Li has been careful to note that spatial intelligence is not in opposition to language models. The intended endpoint is multimodal systems that combine the symbolic fluency of LLMs with the spatial and physical grounding of world models and 3D representations, an architecture sometimes informally called "large world models" or "large multimodal models" ^[2]^[16].

What are the technical pillars of spatial intelligence?

Research in spatial intelligence draws on several distinct but converging technical pillars. The table below summarizes the main pillars and representative research directions associated with each.

Pillar	What it provides	Representative methods and systems
Scene understanding	Semantic parsing of objects, surfaces, and relations in 2D and 3D	Open-vocabulary segmentation, 3D scene graphs, vision-language models with spatial grounding
3D reconstruction	Geometric models of real or imagined scenes from images or video	Structure-from-motion, multi-view stereo, NeRFs, Gaussian splatting
Generative world synthesis	Creation of new 3D scenes from text, images, or video prompts	World Labs Marble, NVIDIA Lyra, video diffusion models distilled into 3D
Geometric and physical reasoning	Predictions that respect spatial layout, occlusion, contact, and physical law	Differentiable physics, neural simulators, physics-aware video models
Dynamics and prediction	Forecasts of how scenes evolve under time and action	World models, latent dynamics models, video prediction
Embodiment and control	Linking perception to action for robots and agents	Vision-language-action models, PaLM-E, policy learning in simulation, sim-to-real transfer

A recurring engineering insight is that no single representation suffices. Industrial systems typically combine 2D foundation models, explicit 3D structure, and learned dynamics. A 2025 survey on embodied spatial intelligence argued that the most promising path is to integrate high-quality 3D structure with large-scale 2D foundation models rather than treat them as competing options ^[17].

Scene understanding

Spatially intelligent systems need to know not just what objects exist in an image but where they are, how they relate, and what affordances they offer. Research in open-vocabulary 3D segmentation, 3D scene graphs, and vision-language models with spatial grounding aims to fill this gap. Benchmarks measuring distance estimation, object rotation, and spatial memory have repeatedly shown that even state-of-the-art multimodal models struggle with tasks that are trivial for humans ^[18].

3D reconstruction

Reconstruction methods convert images and video into explicit or implicit 3D representations. Classical structure-from-motion and multi-view stereo remain workhorses for tasks like mapping. Neural approaches such as NeRFs and Gaussian splatting deliver higher fidelity for novel-view synthesis and have become standard outputs of generative pipelines. By 2025, Gaussian splatting had been adopted as a candidate addition to the glTF standard, signaling its emergence as the "JPEG of 3D" ^[14].

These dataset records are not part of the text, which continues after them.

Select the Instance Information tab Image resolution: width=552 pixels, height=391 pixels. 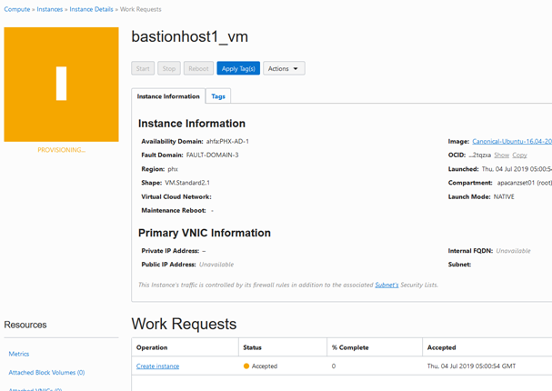click(x=168, y=96)
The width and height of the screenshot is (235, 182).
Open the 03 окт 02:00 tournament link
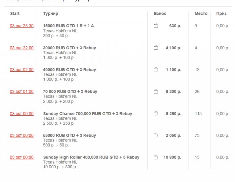coord(22,70)
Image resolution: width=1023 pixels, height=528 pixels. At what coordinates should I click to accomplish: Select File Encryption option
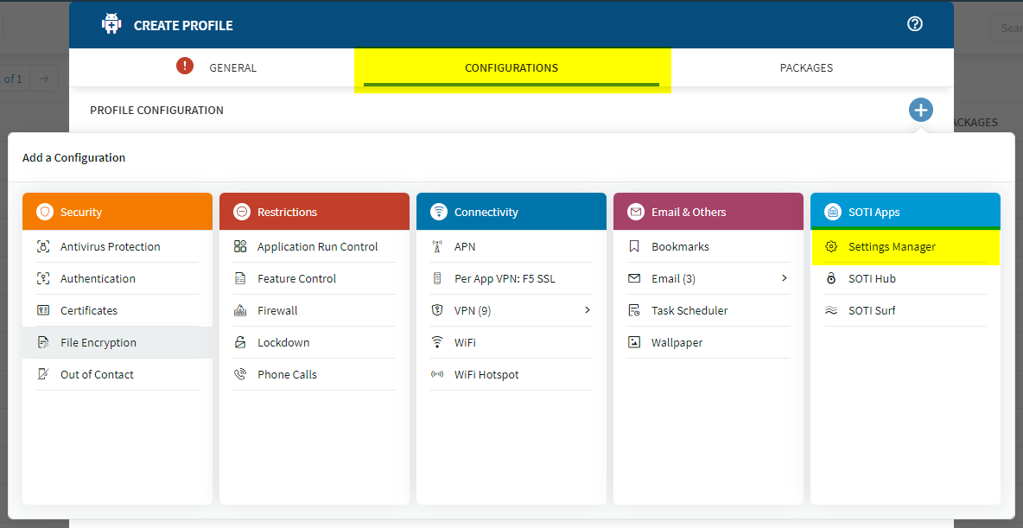click(98, 343)
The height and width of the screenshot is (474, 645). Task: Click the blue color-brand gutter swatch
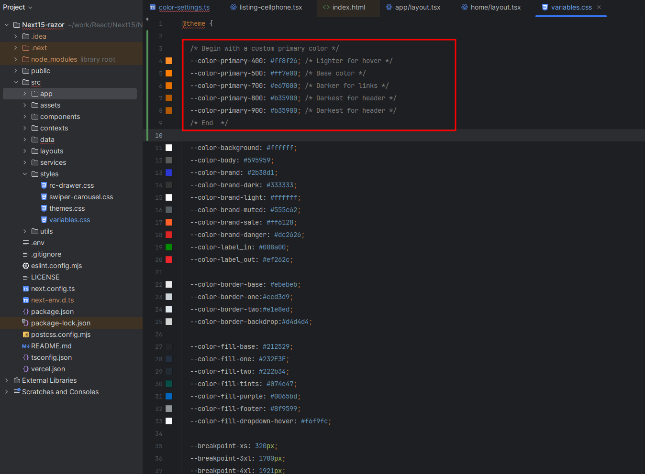click(169, 172)
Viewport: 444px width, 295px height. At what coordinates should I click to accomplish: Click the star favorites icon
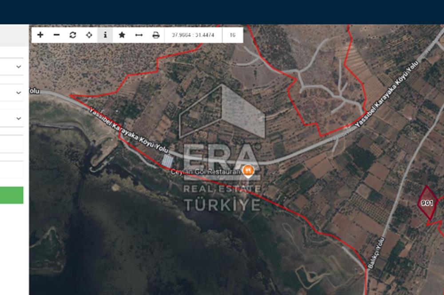click(x=122, y=35)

Generative world synthesis

The defining new capability of the 2024-2026 era is generative spatial synthesis: producing entire 3D worlds from text, image, or video prompts. World Labs's Marble, launched in late 2025, generates persistent, downloadable 3D environments using Gaussian splatting representations and lets users export them as Gaussian splats, triangle meshes, or videos ^[13]^[14]. NVIDIA's research lab introduced Lyra, a system that distills video-diffusion knowledge into Gaussian splat scenes at inference time ^[19]. Earlier work like DreamFusion and Magic3D had shown that diffusion priors could be lifted into 3D, but the new wave aimed at producing entire navigable worlds rather than single objects.

Geometric and physical reasoning

A spatially intelligent system needs to understand not only what a scene looks like but how it behaves. This requires priors about occlusion, contact, friction, gravity, and other physical laws. Researchers have explored physics-aware video models, differentiable simulators, and hybrid approaches that combine learned dynamics with explicit physical equations. Whether large video generation models like Sora possess such priors remains contested; a 2025 analysis argued that Sora and V-JEPA had not yet learned a complete physical world model ^[20].

Dynamics and prediction

Dynamics is the home territory of world models. Methods like Dreamer in reinforcement learning, GAIA in autonomous driving, Genie in interactive environments, and Cosmos for robotics all learn to predict future frames or future latent states conditioned on actions ^[6]^[7]^[8]. These models can be evaluated on rollout fidelity, controllability, and downstream usefulness for planning or policy learning.

Embodiment and control

Finally, spatial intelligence is connected to embodiment. Vision-language-action models, such as Google's RT-2 and PaLM-E, fuse perception, language, and motor control in a single network. World models trained on robotics data, such as NVIDIA Cosmos, are designed to provide a shared simulation substrate for many embodied agents ^[8]. Wayve's GAIA series applies the same logic to autonomous driving, using generated worlds to expose vehicles to rare and dangerous scenarios at scale ^[9].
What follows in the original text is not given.